◆ **PROBLEM TO SOLVE**: The exercise calls for every entry that follows to be repeated exactly.

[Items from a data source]
•••

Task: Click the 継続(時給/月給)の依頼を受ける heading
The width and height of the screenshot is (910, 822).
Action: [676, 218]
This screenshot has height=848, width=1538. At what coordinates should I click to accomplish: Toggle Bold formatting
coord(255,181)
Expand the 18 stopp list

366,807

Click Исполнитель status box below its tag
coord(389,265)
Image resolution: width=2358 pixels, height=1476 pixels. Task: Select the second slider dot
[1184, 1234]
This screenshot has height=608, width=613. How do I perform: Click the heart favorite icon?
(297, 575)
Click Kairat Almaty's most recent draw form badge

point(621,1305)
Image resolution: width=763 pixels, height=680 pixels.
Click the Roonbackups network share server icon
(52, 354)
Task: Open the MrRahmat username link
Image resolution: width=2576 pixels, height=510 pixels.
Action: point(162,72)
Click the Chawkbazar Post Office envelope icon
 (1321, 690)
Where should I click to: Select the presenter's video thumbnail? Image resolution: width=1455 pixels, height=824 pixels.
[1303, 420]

•••

◆ **SOLUTION TO THIS EXERCISE**:
Task: Click the 継続(時給/月給)の依頼を受ける heading
The width and height of the screenshot is (910, 822).
Action: [676, 218]
This screenshot has height=848, width=1538. At what coordinates should I click to accomplish: Toggle Bold formatting
coord(255,181)
Expand the 18 stopp list

366,807

Click Исполнитель status box below its tag
coord(389,265)
Image resolution: width=2358 pixels, height=1476 pixels. Task: Select the second slider dot
[1184, 1234]
This screenshot has height=608, width=613. How do I perform: Click the heart favorite icon?
(297, 575)
Click Kairat Almaty's most recent draw form badge

point(621,1305)
Image resolution: width=763 pixels, height=680 pixels.
Click the Roonbackups network share server icon
(52, 354)
Task: Open the MrRahmat username link
Image resolution: width=2576 pixels, height=510 pixels.
Action: point(162,72)
Click the Chawkbazar Post Office envelope icon
 (1321, 690)
Where should I click to: Select the presenter's video thumbnail? Image resolution: width=1455 pixels, height=824 pixels.
[1303, 420]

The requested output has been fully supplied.